Written problem: Reproduce the part that opens at the start of the records and closes with the line containing "coord(166,61)", replacing "Revenue" with "Income" and leaving everything else unchanged.

--- Start Information provided ---

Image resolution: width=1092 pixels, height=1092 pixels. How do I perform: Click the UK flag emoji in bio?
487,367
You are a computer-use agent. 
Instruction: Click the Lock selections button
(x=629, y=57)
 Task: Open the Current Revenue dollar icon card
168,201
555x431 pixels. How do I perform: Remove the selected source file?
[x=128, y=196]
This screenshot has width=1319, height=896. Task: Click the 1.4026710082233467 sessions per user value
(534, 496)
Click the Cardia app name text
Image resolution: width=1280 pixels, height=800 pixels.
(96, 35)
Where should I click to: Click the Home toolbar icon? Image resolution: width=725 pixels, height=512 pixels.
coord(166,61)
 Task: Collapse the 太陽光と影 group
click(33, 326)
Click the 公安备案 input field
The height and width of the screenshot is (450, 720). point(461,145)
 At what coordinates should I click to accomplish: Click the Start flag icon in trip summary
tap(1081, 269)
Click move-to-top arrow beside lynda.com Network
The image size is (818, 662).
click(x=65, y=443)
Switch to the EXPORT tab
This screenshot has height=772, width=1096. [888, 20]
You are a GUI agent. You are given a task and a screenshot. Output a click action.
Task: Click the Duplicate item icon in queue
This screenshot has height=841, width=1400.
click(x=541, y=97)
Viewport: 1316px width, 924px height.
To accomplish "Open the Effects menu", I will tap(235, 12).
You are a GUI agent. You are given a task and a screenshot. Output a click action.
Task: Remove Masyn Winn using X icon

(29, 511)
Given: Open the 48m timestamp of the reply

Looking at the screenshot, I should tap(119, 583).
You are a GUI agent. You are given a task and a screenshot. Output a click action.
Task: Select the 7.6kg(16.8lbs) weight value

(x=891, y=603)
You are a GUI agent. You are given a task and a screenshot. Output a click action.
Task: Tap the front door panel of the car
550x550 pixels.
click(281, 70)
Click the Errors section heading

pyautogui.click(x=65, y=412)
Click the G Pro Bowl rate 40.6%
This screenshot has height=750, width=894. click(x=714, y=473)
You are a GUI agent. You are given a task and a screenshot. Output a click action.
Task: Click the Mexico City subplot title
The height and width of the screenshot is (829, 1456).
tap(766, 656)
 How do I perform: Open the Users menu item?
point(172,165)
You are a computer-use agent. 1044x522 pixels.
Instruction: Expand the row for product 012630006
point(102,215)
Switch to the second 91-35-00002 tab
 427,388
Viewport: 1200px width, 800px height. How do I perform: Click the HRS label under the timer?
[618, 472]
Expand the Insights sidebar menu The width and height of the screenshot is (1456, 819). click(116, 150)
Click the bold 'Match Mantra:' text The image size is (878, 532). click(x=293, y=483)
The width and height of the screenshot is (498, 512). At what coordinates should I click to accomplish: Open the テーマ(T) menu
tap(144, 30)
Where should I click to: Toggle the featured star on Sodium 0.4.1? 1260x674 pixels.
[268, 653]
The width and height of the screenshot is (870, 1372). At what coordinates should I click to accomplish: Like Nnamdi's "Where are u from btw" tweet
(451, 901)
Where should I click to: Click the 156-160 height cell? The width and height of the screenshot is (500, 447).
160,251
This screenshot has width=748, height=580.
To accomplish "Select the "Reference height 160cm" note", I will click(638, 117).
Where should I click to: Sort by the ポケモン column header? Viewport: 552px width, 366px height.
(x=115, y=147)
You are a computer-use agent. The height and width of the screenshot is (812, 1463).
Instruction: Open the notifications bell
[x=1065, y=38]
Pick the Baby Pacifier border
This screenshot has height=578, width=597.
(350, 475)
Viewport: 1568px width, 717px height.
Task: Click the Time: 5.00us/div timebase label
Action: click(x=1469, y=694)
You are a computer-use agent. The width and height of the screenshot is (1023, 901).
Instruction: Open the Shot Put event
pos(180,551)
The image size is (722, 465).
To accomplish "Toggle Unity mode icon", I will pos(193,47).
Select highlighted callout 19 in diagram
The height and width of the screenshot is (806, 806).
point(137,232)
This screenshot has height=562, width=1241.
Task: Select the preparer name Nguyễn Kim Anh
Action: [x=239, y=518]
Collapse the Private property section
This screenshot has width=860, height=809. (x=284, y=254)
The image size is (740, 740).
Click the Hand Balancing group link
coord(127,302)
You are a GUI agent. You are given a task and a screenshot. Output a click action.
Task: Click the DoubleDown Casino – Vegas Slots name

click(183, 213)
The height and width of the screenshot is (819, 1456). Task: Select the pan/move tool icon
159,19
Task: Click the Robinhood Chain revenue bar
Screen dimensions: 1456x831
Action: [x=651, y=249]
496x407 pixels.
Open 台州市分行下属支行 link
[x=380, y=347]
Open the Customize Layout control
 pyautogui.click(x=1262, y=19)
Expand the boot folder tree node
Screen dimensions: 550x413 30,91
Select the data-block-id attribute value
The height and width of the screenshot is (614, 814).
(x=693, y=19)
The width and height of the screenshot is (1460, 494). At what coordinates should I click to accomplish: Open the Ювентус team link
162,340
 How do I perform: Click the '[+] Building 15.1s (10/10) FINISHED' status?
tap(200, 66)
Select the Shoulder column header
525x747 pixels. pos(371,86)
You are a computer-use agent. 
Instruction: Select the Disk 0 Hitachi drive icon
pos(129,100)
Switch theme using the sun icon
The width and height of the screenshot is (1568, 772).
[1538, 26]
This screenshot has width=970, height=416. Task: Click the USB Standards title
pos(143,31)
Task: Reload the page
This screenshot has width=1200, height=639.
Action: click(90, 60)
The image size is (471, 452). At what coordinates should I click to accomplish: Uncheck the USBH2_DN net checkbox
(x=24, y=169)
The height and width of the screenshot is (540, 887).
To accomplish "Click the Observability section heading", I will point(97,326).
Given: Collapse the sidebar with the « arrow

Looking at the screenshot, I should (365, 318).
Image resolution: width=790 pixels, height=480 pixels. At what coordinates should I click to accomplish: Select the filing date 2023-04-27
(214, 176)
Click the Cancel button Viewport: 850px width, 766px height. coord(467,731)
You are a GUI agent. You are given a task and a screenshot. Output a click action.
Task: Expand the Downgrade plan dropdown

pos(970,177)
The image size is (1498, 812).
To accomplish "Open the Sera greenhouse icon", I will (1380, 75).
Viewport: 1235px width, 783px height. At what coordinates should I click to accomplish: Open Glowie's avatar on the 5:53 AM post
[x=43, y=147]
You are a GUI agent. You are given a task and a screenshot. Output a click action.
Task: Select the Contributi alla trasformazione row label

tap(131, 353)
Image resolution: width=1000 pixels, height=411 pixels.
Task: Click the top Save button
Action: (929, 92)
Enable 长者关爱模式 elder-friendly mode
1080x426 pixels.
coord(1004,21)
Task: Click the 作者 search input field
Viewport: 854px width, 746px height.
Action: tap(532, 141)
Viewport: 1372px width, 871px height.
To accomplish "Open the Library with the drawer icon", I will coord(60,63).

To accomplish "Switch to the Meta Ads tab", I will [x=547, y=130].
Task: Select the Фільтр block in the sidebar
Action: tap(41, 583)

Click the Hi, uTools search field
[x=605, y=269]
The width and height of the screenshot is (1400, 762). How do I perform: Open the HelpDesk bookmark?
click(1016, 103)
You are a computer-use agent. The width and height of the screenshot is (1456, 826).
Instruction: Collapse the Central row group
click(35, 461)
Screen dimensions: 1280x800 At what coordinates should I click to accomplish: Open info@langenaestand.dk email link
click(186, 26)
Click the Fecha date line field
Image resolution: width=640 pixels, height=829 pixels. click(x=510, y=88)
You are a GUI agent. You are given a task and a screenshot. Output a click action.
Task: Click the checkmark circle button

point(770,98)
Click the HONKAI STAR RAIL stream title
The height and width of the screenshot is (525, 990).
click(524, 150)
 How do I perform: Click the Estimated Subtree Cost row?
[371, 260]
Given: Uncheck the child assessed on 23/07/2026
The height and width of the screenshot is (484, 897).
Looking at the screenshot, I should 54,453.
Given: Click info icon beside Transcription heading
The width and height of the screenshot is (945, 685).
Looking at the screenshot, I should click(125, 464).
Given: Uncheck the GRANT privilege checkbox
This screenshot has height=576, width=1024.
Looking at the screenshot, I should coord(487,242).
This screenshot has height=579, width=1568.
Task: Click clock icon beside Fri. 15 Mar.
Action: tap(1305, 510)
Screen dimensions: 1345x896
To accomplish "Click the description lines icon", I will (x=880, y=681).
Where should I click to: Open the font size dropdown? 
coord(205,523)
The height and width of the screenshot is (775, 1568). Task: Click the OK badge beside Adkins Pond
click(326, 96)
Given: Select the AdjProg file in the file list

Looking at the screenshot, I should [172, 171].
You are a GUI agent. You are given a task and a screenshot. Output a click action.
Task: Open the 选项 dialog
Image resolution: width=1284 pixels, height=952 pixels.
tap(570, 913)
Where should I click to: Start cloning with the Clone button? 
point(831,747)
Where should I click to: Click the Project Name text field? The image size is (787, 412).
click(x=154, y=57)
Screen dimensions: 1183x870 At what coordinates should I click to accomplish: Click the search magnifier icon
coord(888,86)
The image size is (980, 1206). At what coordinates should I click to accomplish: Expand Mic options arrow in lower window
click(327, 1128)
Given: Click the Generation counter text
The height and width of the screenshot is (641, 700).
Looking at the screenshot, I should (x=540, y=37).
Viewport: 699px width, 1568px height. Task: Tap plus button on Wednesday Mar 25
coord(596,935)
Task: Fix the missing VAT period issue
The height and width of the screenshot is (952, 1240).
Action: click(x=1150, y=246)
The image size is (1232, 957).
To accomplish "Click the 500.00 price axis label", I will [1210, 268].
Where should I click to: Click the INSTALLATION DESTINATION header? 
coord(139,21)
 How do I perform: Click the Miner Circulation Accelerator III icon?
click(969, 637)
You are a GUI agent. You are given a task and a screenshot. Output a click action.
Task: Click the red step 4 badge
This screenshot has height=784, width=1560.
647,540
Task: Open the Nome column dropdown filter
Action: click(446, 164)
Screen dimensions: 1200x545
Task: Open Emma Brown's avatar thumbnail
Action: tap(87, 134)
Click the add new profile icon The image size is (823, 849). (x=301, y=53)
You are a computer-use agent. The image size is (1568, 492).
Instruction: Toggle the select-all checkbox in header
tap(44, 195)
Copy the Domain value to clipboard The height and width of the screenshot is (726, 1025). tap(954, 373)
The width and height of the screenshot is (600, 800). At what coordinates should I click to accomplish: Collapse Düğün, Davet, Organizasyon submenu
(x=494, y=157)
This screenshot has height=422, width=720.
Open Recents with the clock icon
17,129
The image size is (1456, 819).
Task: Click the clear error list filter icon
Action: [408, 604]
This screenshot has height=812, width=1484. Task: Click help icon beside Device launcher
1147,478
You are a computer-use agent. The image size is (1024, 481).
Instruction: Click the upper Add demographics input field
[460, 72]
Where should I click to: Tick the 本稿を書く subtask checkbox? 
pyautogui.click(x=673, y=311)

--- End Information provided ---

Task answer:
Image resolution: width=1092 pixels, height=1092 pixels. How do I perform: Click the UK flag emoji in bio?
487,367
You are a computer-use agent. 
Instruction: Click the Lock selections button
(x=629, y=57)
 Task: Open the Current Income dollar icon card
168,201
555x431 pixels. How do I perform: Remove the selected source file?
[x=128, y=196]
This screenshot has width=1319, height=896. Task: Click the 1.4026710082233467 sessions per user value
(534, 496)
Click the Cardia app name text
Image resolution: width=1280 pixels, height=800 pixels.
(96, 35)
Where should I click to: Click the Home toolbar icon? Image resolution: width=725 pixels, height=512 pixels.
coord(166,61)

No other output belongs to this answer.